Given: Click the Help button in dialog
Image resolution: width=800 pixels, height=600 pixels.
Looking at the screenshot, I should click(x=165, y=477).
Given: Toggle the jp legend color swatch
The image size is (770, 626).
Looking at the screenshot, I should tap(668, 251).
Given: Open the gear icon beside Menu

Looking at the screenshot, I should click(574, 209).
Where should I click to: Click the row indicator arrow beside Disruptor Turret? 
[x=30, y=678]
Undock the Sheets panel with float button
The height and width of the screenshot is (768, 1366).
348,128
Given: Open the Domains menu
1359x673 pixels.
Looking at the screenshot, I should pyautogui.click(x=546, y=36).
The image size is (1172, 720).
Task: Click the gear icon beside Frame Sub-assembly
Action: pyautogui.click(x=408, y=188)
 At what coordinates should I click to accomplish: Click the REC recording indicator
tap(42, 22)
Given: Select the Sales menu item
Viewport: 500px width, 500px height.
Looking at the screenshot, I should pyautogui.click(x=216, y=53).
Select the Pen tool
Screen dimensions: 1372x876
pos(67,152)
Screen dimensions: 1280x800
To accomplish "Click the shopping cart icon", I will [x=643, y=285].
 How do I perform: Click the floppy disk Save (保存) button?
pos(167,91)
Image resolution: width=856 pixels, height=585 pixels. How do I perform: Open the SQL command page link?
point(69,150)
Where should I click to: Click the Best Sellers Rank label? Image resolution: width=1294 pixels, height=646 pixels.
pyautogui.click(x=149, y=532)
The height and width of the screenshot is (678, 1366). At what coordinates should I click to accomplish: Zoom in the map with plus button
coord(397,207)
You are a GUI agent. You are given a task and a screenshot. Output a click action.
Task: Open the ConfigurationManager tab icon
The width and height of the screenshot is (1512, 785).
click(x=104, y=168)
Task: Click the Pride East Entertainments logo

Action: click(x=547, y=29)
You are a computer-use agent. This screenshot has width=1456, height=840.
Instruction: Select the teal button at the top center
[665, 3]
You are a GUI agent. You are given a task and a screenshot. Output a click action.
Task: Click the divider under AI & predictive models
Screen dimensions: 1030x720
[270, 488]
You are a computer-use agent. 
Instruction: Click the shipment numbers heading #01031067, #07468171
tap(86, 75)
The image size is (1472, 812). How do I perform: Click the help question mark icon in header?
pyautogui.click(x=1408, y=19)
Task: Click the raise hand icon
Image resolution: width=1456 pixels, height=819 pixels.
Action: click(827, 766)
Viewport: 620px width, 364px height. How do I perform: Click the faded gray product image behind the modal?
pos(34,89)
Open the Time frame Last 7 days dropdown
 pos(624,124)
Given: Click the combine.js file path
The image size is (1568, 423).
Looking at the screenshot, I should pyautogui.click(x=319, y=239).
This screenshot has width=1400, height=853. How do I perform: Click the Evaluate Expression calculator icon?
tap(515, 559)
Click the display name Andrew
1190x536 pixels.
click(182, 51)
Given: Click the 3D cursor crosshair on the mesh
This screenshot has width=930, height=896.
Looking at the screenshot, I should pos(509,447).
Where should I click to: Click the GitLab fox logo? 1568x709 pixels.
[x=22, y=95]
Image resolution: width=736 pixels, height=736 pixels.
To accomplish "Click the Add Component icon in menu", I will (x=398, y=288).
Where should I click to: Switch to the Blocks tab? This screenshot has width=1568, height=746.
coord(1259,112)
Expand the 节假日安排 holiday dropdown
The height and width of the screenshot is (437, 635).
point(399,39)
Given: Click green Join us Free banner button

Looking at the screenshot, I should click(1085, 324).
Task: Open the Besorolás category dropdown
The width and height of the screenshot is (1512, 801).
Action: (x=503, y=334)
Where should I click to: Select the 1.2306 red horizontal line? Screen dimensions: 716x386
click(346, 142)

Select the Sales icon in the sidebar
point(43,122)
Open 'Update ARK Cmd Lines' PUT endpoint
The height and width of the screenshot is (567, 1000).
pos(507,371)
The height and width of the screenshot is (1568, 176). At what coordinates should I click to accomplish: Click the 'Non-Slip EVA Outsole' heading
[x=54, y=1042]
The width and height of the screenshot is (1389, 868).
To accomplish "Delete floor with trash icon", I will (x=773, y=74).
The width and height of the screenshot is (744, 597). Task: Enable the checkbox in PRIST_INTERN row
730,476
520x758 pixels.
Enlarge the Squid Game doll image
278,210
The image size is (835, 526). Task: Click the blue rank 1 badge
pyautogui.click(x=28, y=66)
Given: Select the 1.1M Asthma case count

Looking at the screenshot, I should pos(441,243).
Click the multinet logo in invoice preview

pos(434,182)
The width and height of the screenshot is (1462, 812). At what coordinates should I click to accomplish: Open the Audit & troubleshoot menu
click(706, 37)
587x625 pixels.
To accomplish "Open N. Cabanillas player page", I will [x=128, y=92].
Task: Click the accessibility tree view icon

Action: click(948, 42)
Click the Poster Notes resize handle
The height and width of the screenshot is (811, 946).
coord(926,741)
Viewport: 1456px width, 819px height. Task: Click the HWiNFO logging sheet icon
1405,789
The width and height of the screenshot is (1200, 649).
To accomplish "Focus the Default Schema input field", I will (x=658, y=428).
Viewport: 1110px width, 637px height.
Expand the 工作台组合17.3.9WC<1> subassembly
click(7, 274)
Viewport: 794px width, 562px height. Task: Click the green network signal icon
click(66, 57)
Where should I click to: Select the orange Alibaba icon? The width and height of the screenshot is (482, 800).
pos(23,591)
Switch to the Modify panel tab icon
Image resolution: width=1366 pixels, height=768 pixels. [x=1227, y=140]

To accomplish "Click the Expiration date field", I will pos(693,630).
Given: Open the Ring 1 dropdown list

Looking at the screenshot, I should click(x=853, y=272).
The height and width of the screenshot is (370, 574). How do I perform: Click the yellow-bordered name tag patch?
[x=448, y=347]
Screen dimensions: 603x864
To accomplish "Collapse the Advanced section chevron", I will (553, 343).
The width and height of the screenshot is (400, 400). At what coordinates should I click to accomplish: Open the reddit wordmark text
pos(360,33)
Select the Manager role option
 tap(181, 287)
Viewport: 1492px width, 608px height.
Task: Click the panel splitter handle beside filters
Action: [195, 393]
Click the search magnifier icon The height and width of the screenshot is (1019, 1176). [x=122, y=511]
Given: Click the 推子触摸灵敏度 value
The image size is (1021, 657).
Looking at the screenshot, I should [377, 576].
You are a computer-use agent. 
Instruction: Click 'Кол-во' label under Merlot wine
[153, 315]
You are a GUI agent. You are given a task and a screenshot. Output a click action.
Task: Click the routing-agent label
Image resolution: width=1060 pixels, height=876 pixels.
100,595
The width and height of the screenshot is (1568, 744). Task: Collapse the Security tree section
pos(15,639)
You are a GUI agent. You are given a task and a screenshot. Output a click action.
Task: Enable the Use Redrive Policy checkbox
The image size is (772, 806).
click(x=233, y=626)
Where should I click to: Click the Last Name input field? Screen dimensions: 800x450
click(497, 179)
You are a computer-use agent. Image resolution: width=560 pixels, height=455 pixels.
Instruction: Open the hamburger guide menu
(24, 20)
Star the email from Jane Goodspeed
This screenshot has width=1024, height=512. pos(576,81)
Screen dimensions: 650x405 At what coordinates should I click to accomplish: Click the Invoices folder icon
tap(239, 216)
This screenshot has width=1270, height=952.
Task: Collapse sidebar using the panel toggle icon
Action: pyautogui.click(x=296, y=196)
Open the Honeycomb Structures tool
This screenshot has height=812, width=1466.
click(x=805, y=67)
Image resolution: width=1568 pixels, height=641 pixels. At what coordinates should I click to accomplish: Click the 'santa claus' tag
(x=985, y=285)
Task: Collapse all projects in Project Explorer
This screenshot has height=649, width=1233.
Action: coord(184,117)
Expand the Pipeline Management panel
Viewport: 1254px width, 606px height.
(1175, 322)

☆ ☆ ☆ ☆ ☆ ☆ ☆

**Exercise instructions**
Recast every line of the data above as a Markdown table with two columns, Row and Line. Number the rows in order and leave out blank lines.

**Output**
| Row | Line |
|---|---|
| 1 | Given: Click the Help button in dialog |
| 2 | Image resolution: width=800 pixels, height=600 pixels. |
| 3 | Looking at the screenshot, I should click(x=165, y=477). |
| 4 | Given: Toggle the jp legend color swatch |
| 5 | The image size is (770, 626). |
| 6 | Looking at the screenshot, I should tap(668, 251). |
| 7 | Given: Open the gear icon beside Menu |
| 8 | Looking at the screenshot, I should click(574, 209). |
| 9 | Where should I click to: Click the row indicator arrow beside Disruptor Turret?  |
| 10 | [x=30, y=678] |
| 11 | Undock the Sheets panel with float button |
| 12 | The height and width of the screenshot is (768, 1366). |
| 13 | 348,128 |
| 14 | Given: Open the Domains menu |
| 15 | 1359x673 pixels. |
| 16 | Looking at the screenshot, I should pyautogui.click(x=546, y=36). |
| 17 | The image size is (1172, 720). |
| 18 | Task: Click the gear icon beside Frame Sub-assembly |
| 19 | Action: pyautogui.click(x=408, y=188) |
| 20 |  At what coordinates should I click to accomplish: Click the REC recording indicator |
| 21 | tap(42, 22) |
| 22 | Given: Select the Sales menu item |
| 23 | Viewport: 500px width, 500px height. |
| 24 | Looking at the screenshot, I should pyautogui.click(x=216, y=53). |
| 25 | Select the Pen tool |
| 26 | Screen dimensions: 1372x876 |
| 27 | pos(67,152) |
| 28 | Screen dimensions: 1280x800 |
| 29 | To accomplish "Click the shopping cart icon", I will [x=643, y=285]. |
| 30 |  How do I perform: Click the floppy disk Save (保存) button? |
| 31 | pos(167,91) |
| 32 | Image resolution: width=856 pixels, height=585 pixels. How do I perform: Open the SQL command page link? |
| 33 | point(69,150) |
| 34 | Where should I click to: Click the Best Sellers Rank label? Image resolution: width=1294 pixels, height=646 pixels. |
| 35 | pyautogui.click(x=149, y=532) |
| 36 | The height and width of the screenshot is (678, 1366). At what coordinates should I click to accomplish: Zoom in the map with plus button |
| 37 | coord(397,207) |
| 38 | You are a GUI agent. You are given a task and a screenshot. Output a click action. |
| 39 | Task: Open the ConfigurationManager tab icon |
| 40 | The width and height of the screenshot is (1512, 785). |
| 41 | click(x=104, y=168) |
| 42 | Task: Click the Pride East Entertainments logo |
| 43 | Action: click(x=547, y=29) |
| 44 | You are a computer-use agent. This screenshot has width=1456, height=840. |
| 45 | Instruction: Select the teal button at the top center |
| 46 | [665, 3] |
| 47 | You are a GUI agent. You are given a task and a screenshot. Output a click action. |
| 48 | Task: Click the divider under AI & predictive models |
| 49 | Screen dimensions: 1030x720 |
| 50 | [270, 488] |
| 51 | You are a computer-use agent.  |
| 52 | Instruction: Click the shipment numbers heading #01031067, #07468171 |
| 53 | tap(86, 75) |
| 54 | The image size is (1472, 812). How do I perform: Click the help question mark icon in header? |
| 55 | pyautogui.click(x=1408, y=19) |
| 56 | Task: Click the raise hand icon |
| 57 | Image resolution: width=1456 pixels, height=819 pixels. |
| 58 | Action: click(827, 766) |
| 59 | Viewport: 620px width, 364px height. How do I perform: Click the faded gray product image behind the modal? |
| 60 | pos(34,89) |
| 61 | Open the Time frame Last 7 days dropdown |
| 62 |  pos(624,124) |
| 63 | Given: Click the combine.js file path |
| 64 | The image size is (1568, 423). |
| 65 | Looking at the screenshot, I should pyautogui.click(x=319, y=239). |
| 66 | This screenshot has width=1400, height=853. How do I perform: Click the Evaluate Expression calculator icon? |
| 67 | tap(515, 559) |
| 68 | Click the display name Andrew |
| 69 | 1190x536 pixels. |
| 70 | click(182, 51) |
| 71 | Given: Click the 3D cursor crosshair on the mesh |
| 72 | This screenshot has width=930, height=896. |
| 73 | Looking at the screenshot, I should pos(509,447). |
| 74 | Where should I click to: Click the GitLab fox logo? 1568x709 pixels. |
| 75 | [x=22, y=95] |
| 76 | Image resolution: width=736 pixels, height=736 pixels. |
| 77 | To accomplish "Click the Add Component icon in menu", I will (x=398, y=288). |
| 78 | Where should I click to: Switch to the Blocks tab? This screenshot has width=1568, height=746. |
| 79 | coord(1259,112) |
| 80 | Expand the 节假日安排 holiday dropdown |
| 81 | The height and width of the screenshot is (437, 635). |
| 82 | point(399,39) |
| 83 | Given: Click green Join us Free banner button |
| 84 | Looking at the screenshot, I should click(1085, 324). |
| 85 | Task: Open the Besorolás category dropdown |
| 86 | The width and height of the screenshot is (1512, 801). |
| 87 | Action: (x=503, y=334) |
| 88 | Where should I click to: Select the 1.2306 red horizontal line? Screen dimensions: 716x386 |
| 89 | click(346, 142) |
| 90 | Select the Sales icon in the sidebar |
| 91 | point(43,122) |
| 92 | Open 'Update ARK Cmd Lines' PUT endpoint |
| 93 | The height and width of the screenshot is (567, 1000). |
| 94 | pos(507,371) |
| 95 | The height and width of the screenshot is (1568, 176). At what coordinates should I click to accomplish: Click the 'Non-Slip EVA Outsole' heading |
| 96 | [x=54, y=1042] |
| 97 | The width and height of the screenshot is (1389, 868). |
| 98 | To accomplish "Delete floor with trash icon", I will (x=773, y=74). |
| 99 | The width and height of the screenshot is (744, 597). Task: Enable the checkbox in PRIST_INTERN row |
| 100 | 730,476 |
| 101 | 520x758 pixels. |
| 102 | Enlarge the Squid Game doll image |
| 103 | 278,210 |
| 104 | The image size is (835, 526). Task: Click the blue rank 1 badge |
| 105 | pyautogui.click(x=28, y=66) |
| 106 | Given: Select the 1.1M Asthma case count |
| 107 | Looking at the screenshot, I should pos(441,243). |
| 108 | Click the multinet logo in invoice preview |
| 109 | pos(434,182) |
| 110 | The width and height of the screenshot is (1462, 812). At what coordinates should I click to accomplish: Open the Audit & troubleshoot menu |
| 111 | click(706, 37) |
| 112 | 587x625 pixels. |
| 113 | To accomplish "Open N. Cabanillas player page", I will [x=128, y=92]. |
| 114 | Task: Click the accessibility tree view icon |
| 115 | Action: click(948, 42) |
| 116 | Click the Poster Notes resize handle |
| 117 | The height and width of the screenshot is (811, 946). |
| 118 | coord(926,741) |
| 119 | Viewport: 1456px width, 819px height. Task: Click the HWiNFO logging sheet icon |
| 120 | 1405,789 |
| 121 | The width and height of the screenshot is (1200, 649). |
| 122 | To accomplish "Focus the Default Schema input field", I will (x=658, y=428). |
| 123 | Viewport: 1110px width, 637px height. |
| 124 | Expand the 工作台组合17.3.9WC<1> subassembly |
| 125 | click(7, 274) |
| 126 | Viewport: 794px width, 562px height. Task: Click the green network signal icon |
| 127 | click(66, 57) |
| 128 | Where should I click to: Select the orange Alibaba icon? The width and height of the screenshot is (482, 800). |
| 129 | pos(23,591) |
| 130 | Switch to the Modify panel tab icon |
| 131 | Image resolution: width=1366 pixels, height=768 pixels. [x=1227, y=140] |
| 132 | To accomplish "Click the Expiration date field", I will pos(693,630). |
| 133 | Given: Open the Ring 1 dropdown list |
| 134 | Looking at the screenshot, I should click(x=853, y=272). |
| 135 | The height and width of the screenshot is (370, 574). How do I perform: Click the yellow-bordered name tag patch? |
| 136 | [x=448, y=347] |
| 137 | Screen dimensions: 603x864 |
| 138 | To accomplish "Collapse the Advanced section chevron", I will (553, 343). |
| 139 | The width and height of the screenshot is (400, 400). At what coordinates should I click to accomplish: Open the reddit wordmark text |
| 140 | pos(360,33) |
| 141 | Select the Manager role option |
| 142 |  tap(181, 287) |
| 143 | Viewport: 1492px width, 608px height. |
| 144 | Task: Click the panel splitter handle beside filters |
| 145 | Action: [195, 393] |
| 146 | Click the search magnifier icon The height and width of the screenshot is (1019, 1176). [x=122, y=511] |
| 147 | Given: Click the 推子触摸灵敏度 value |
| 148 | The image size is (1021, 657). |
| 149 | Looking at the screenshot, I should [377, 576]. |
| 150 | You are a computer-use agent.  |
| 151 | Instruction: Click 'Кол-во' label under Merlot wine |
| 152 | [153, 315] |
| 153 | You are a GUI agent. You are given a task and a screenshot. Output a click action. |
| 154 | Task: Click the routing-agent label |
| 155 | Image resolution: width=1060 pixels, height=876 pixels. |
| 156 | 100,595 |
| 157 | The width and height of the screenshot is (1568, 744). Task: Collapse the Security tree section |
| 158 | pos(15,639) |
| 159 | You are a GUI agent. You are given a task and a screenshot. Output a click action. |
| 160 | Task: Enable the Use Redrive Policy checkbox |
| 161 | The image size is (772, 806). |
| 162 | click(x=233, y=626) |
| 163 | Where should I click to: Click the Last Name input field? Screen dimensions: 800x450 |
| 164 | click(497, 179) |
| 165 | You are a computer-use agent. Image resolution: width=560 pixels, height=455 pixels. |
| 166 | Instruction: Open the hamburger guide menu |
| 167 | (24, 20) |
| 168 | Star the email from Jane Goodspeed |
| 169 | This screenshot has width=1024, height=512. pos(576,81) |
| 170 | Screen dimensions: 650x405 At what coordinates should I click to accomplish: Click the Invoices folder icon |
| 171 | tap(239, 216) |
| 172 | This screenshot has width=1270, height=952. |
| 173 | Task: Collapse sidebar using the panel toggle icon |
| 174 | Action: pyautogui.click(x=296, y=196) |
| 175 | Open the Honeycomb Structures tool |
| 176 | This screenshot has height=812, width=1466. |
| 177 | click(x=805, y=67) |
| 178 | Image resolution: width=1568 pixels, height=641 pixels. At what coordinates should I click to accomplish: Click the 'santa claus' tag |
| 179 | (x=985, y=285) |
| 180 | Task: Collapse all projects in Project Explorer |
| 181 | This screenshot has height=649, width=1233. |
| 182 | Action: coord(184,117) |
| 183 | Expand the Pipeline Management panel |
| 184 | Viewport: 1254px width, 606px height. |
| 185 | (1175, 322) |